The response of some people is that the US government has no other option to counter terrorists. Kenneth Roth of Human Rights Watch has an excellent essay that looks at what might constitute reasonable criteria for taking such drastic action.

What does international human rights and humanitarian law require? Not necessarily abolition of the drone program.

There are several conceivable rationales for the use of drones in such places, but the Obama administration has articulated none of them with clarity.

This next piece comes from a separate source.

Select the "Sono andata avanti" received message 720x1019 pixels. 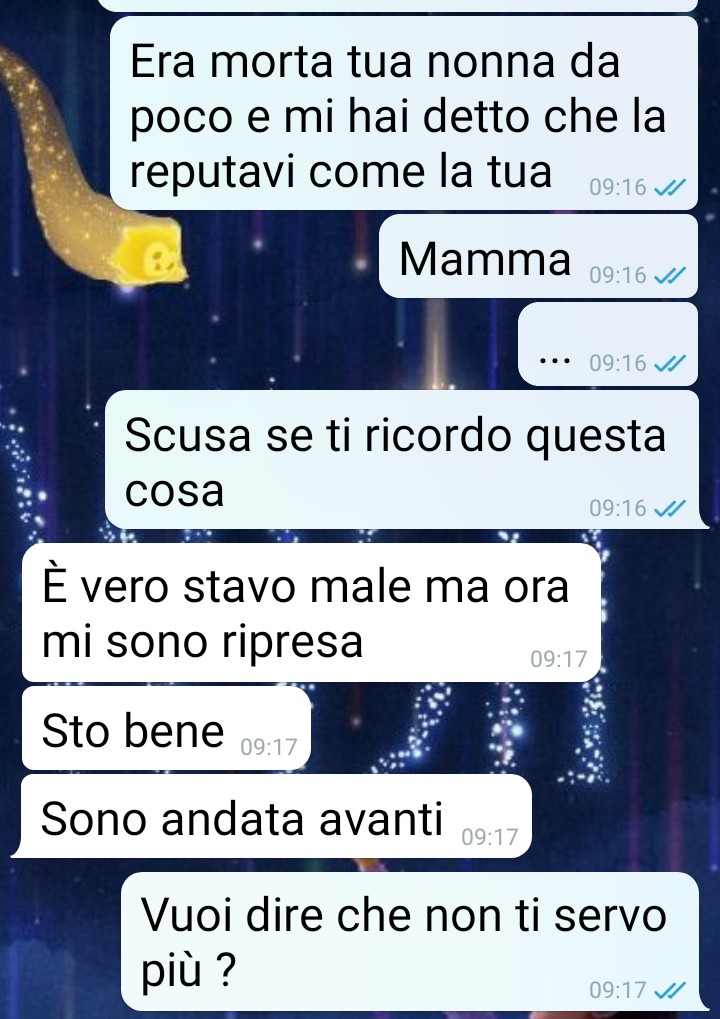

Should the administration really have the right to attack anyone it might characterize as a combatant against the United States? What if that person is walking the streets of London or Paris? The administration, in a statement by John Brennan, says as a matter of policy that it has an “unqualified preference” to capture rather than kill all targets. But away from a traditional battlefield, international human rights law requires the capture of enemies if possible. Failing to apply that law encourages other governments to circumvent it as well; they may summarily kill suspects simply by announcing a “global war” without there being an actual armed conflict. Imagine the mayhem that Russia could cause by killing alleged Chechen “combatants” throughout Europe, or China by killing Uighur “combatants” in the United States. Indeed, China may already be applying this elastic definition of war, as it reportedly considered using a drone to kill a drug trafficker in Burma.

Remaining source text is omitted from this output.